*** Supplied entries

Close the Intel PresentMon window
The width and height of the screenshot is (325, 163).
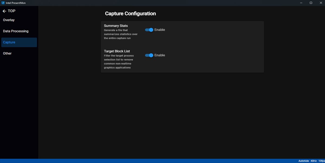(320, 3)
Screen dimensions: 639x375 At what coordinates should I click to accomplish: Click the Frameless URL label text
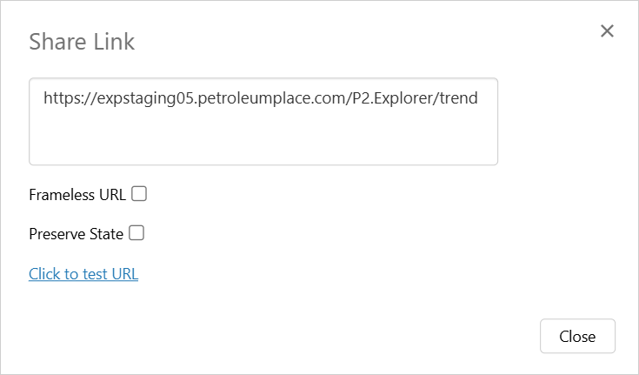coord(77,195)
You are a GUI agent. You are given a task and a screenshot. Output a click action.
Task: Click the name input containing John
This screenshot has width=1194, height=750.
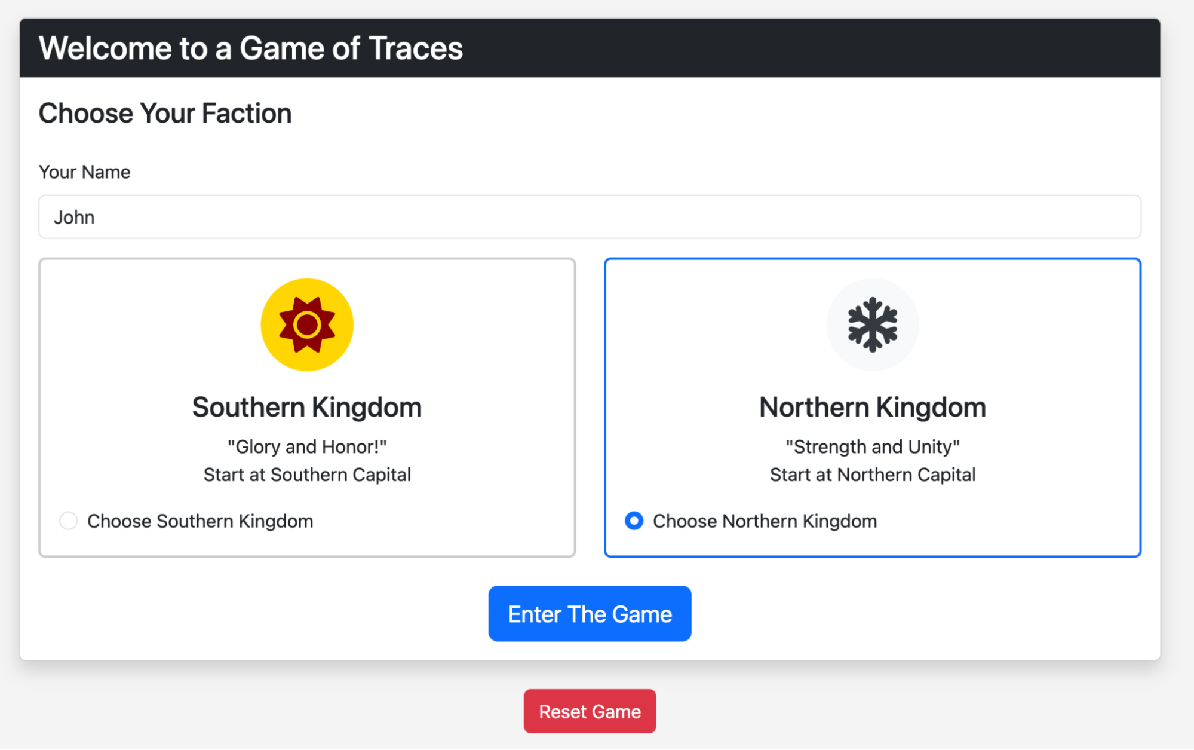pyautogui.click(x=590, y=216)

******
*** Supplied entries

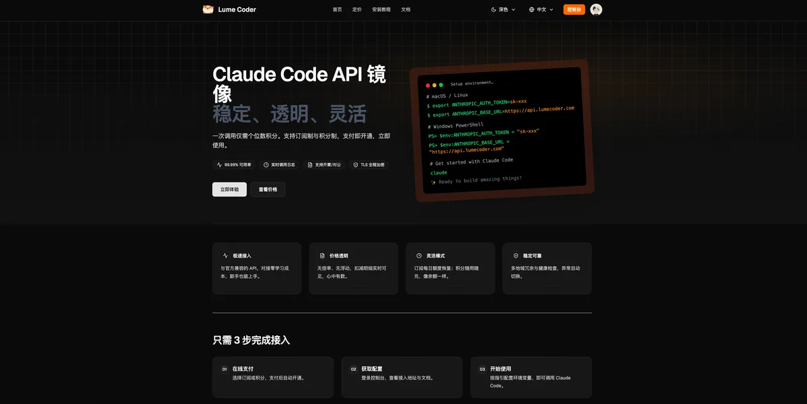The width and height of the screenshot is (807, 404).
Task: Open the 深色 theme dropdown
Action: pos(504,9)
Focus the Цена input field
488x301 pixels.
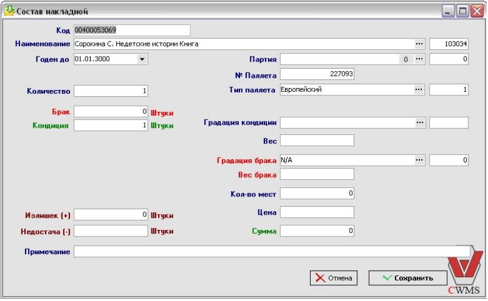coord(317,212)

******
*** Supplied entries

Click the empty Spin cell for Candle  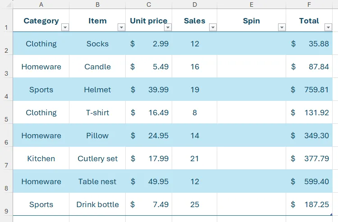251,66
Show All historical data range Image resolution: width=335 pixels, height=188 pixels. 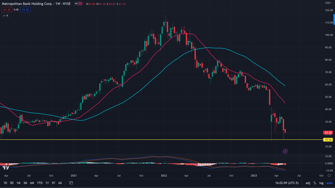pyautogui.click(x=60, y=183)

******

• **Required work**: Go through the material and copy each line in which the word "input" occurs.

• **Solution to this exercise**:
Task: Click the name input containing John
Focus the Цена input field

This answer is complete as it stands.